Não vai ser nossa última festa

Por Giovanna Stael

Crédito: Giovanna Stael

“É a última festa deles, Bolsonaro vai ganhar”. Era 19 de outubro de 2018, dia da Peruada, festa dos alunos da faculdade de Direito. Há uma semana do segundo turno das eleições, eu e alguns queridos éramos recebidos com tal comentário de um homem que ridicularizava nossos adereços na saída da estação da Sé. Com recém completados 20 anos de sonho e de América do Sul, eu sonhava e engasgava. 

O sonho: meu primeiro aniversário na cidade. O engasgo: um imbecil irresponsável liderando as pesquisas de intenção de voto, uma onda neofascista em boa parte do mundo, e claro, todos os outros pesares que tantos ombros suportam os meus não, sou uma das sortudas. 

Agoniada frente à certeza de viver um período histórico sombrio, escolhi seguir, talvez pateticamente, a massa de universitários tão privilegiada quanto eu. Vi como saudável beber cerveja na tal “passeata política-etílica-carnavalesca”, segundo a definição dos anfitriões do Largo São Francisco. Um dia de cantar e dançar as essências humanas e beber para lembrar. Ou, para alguns, mais uma festa elitista de jovens desocupados.  

Eu entendo a opinião pública. De verdade, de coração. Imagino Pedro Pedreiro esperando o trem e vendo o centro da cidade parar com o bando de universitários que podem ficar bêbados numa sexta-feira. Eu sei. Hoje, minha amiga chorava a desigualdade social, chorava o celular perdido, chorava por saber que parecia estúpida ao lamentar a sociedade. Veja bem, eu garanto, com testemunho vivo, que dá pra chorar muita tristeza diferente no mesmo choro. 

Eu choro pelo afeto que falta no mundo, pela estrutura social injusta ou pela contradição do meu próprio chorar? As lágrimas pesam mas parecem injustificáveis vindas da porcentagem mais privilegiada da população de um país onde a desigualdade social atingiu o maior nível desde 2012, segundo o IBGE. 

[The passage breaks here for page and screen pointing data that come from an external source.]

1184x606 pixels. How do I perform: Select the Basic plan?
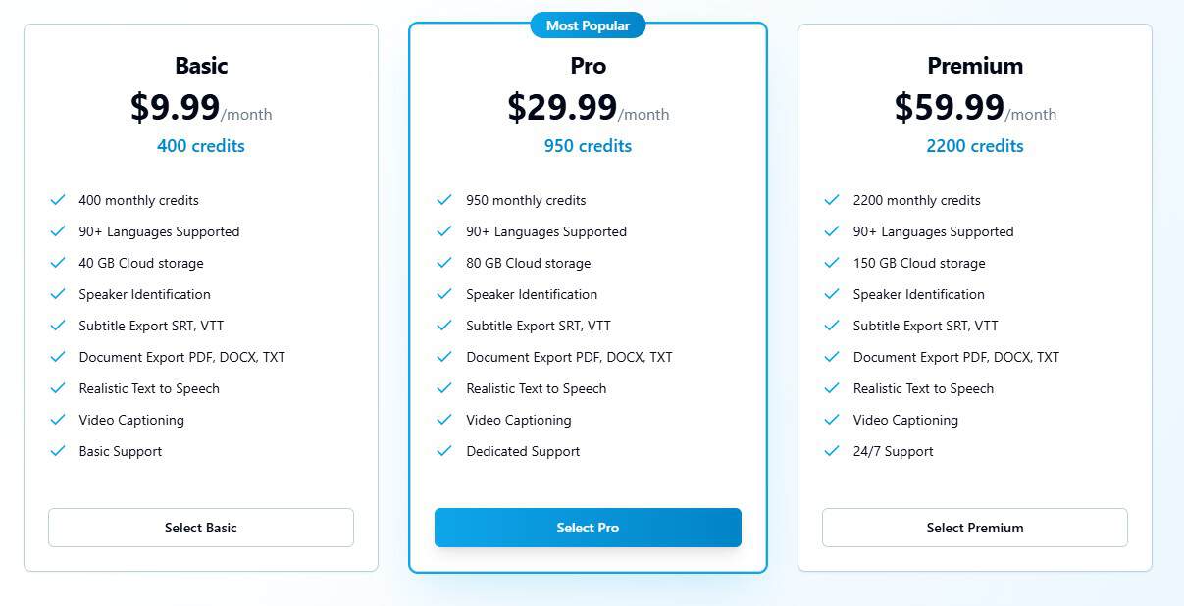200,528
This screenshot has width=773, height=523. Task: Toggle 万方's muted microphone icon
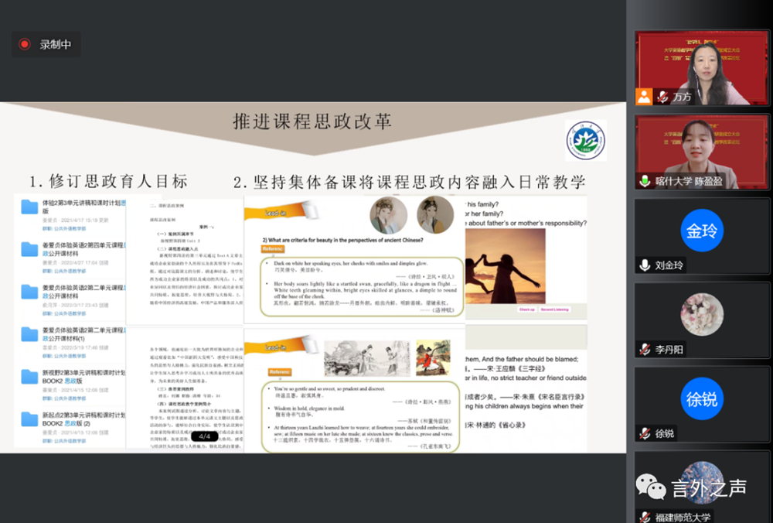[x=662, y=97]
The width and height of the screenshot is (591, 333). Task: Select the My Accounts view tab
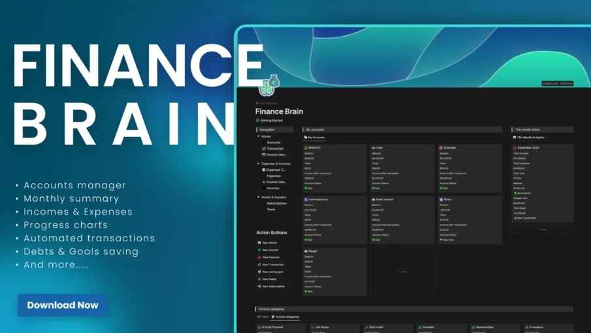tap(315, 137)
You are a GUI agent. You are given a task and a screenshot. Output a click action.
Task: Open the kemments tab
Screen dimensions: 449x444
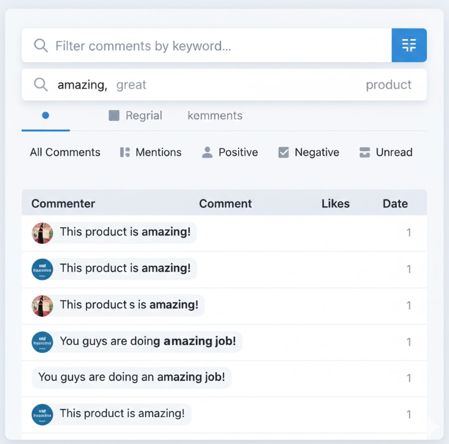[215, 116]
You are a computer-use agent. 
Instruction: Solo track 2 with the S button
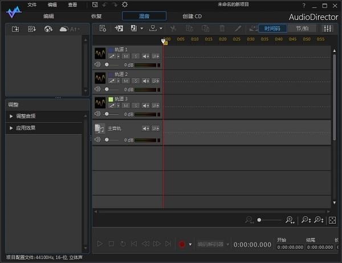coord(135,81)
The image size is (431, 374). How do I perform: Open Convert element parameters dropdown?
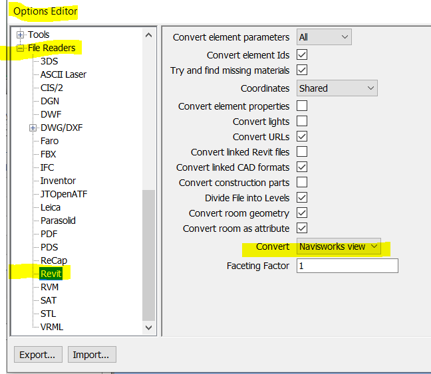[324, 37]
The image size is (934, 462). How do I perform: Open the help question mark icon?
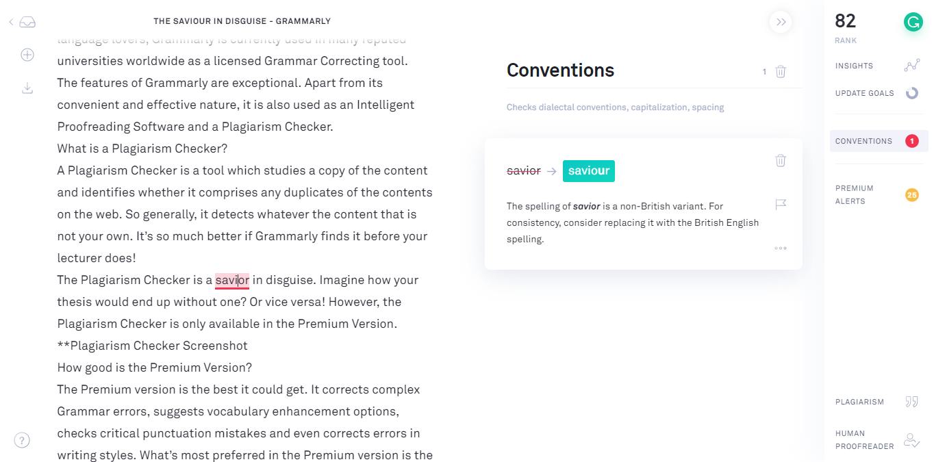22,440
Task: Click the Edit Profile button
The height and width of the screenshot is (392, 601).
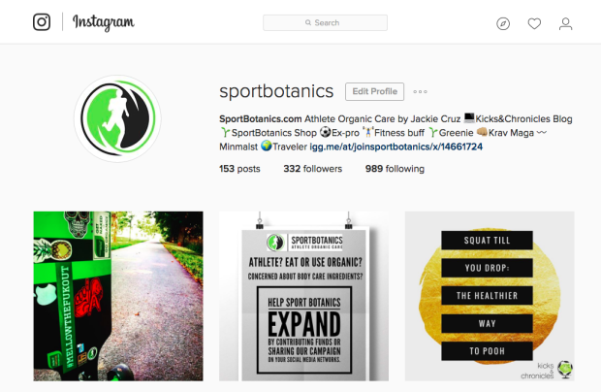Action: coord(374,91)
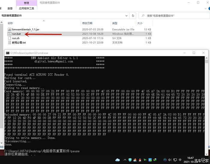Click the cmd.exe title bar icon
This screenshot has height=164, width=210.
[8, 53]
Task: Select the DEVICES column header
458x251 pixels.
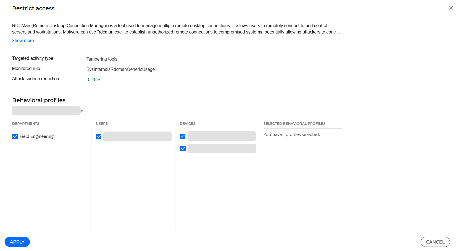Action: click(188, 123)
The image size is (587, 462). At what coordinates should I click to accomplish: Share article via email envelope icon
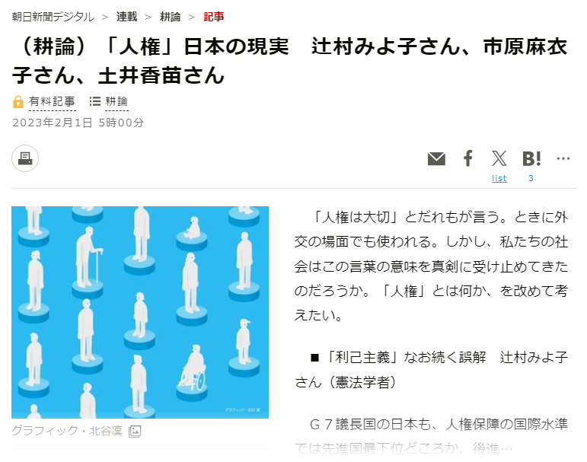coord(436,159)
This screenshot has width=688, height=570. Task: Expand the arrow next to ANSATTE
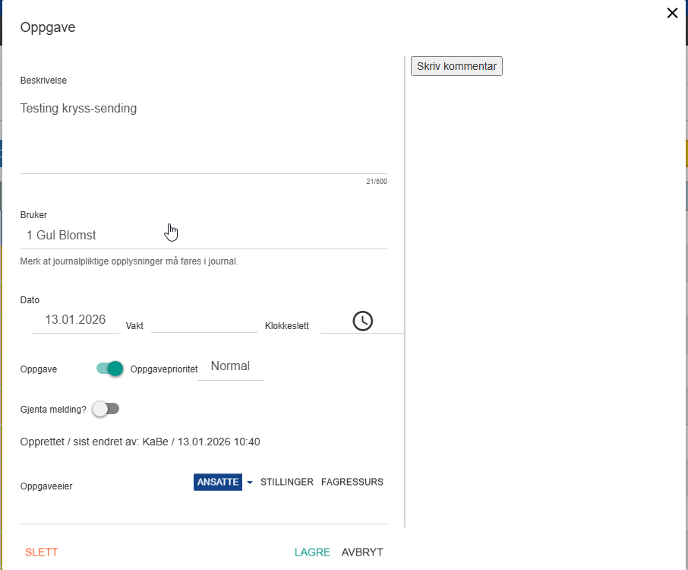[250, 483]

Às vezes é difícil viver os dias, por mais que os meus sejam tão, mas tão mais fáceis que os de Pedro Pedreiro. E veja só, Chico mesmo cantava que, sem a cachaça e um carinho, ninguém segura esse rojão. E eu queria — ou quero?  — mudar o mundo. E eu entendo o olhar de desaprovação das janelas para a massa colorida e suada, e eu entendo que você pode não ver tanto sentido que eu use esse espaço para defender a balbúrdia. E eu peço licença com toda a educação que não me faltou. 

Hoje é 18 de outubro de 2019, e novamente escolho botar meu bloco na rua. Estou na Peruada, e às vezes quando eu olho pro lado nada faz sentido, mas a falta de sentido me eletriza, em meio a dias em que o Brasil me adoece. Aqueles roupas que fariam Damares ter um troço, o suor, o canto de olhos fechados, as peles que se tocam. Eu queria que Pedro Pedreiro estivesse aqui, ou que todo brasileiro tivesse uma folga no Carnaval e todos os direitos assegurados pela Constituição. 

Mas defendo, com a mesma convicção, que a balbúrdia precisa continuar. Defendo o samba, a Paulista fechada, a regulamentação das festas nas universidades, o funk, o carnaval, e toda e qualquer forma de ocupação de espaço público que proporcione, além de desaforo, encontro e vida nesses tempos difíceis. 

Vivamos a arte do encontro, porque a solidão já é considerada uma epidemia com impactos na saúde física e mental. Enquanto isso, nossos gestores desvalorizam as festas tradicionais e cercam espaços de convivência. As cidades que transbordam gente que não interage com gente. Viva o encontro; nas feiras, praças, festas, festivais, praias e Prainhas. Na Peruada, onde estudantes da universidade pública mais reconhecida do país se encontram sob o mote que pede juiz imparcial e estão do mesmo lado da história. 

O encontro é embalado, é claro, pelo funk que faz rebolar mesmo os que vão vestidos de Belchior. Viva toda e qualquer música popular brasileira. Gostando ou não do funk, é por conta dele que disputamos o Grammy Latino, com os 150 batimentos por minuto do DJ Renan da Penha – preso há 6 meses por posar com uma arma de papelão enquanto os milicianos estão no poder. 

Quando perguntado em entrevista sobre as pinturas e roupas aderidas pelo grupo Secos & Molhados, Ney Matogrosso sintetizou suas pretensões: “A primeira intenção era que não soubessem quem eu era. O resto era desaforo”. 

Hoje é 18 de outubro de 2019 e, ao contrário do que me foi dito, não vai ser nossa última festa.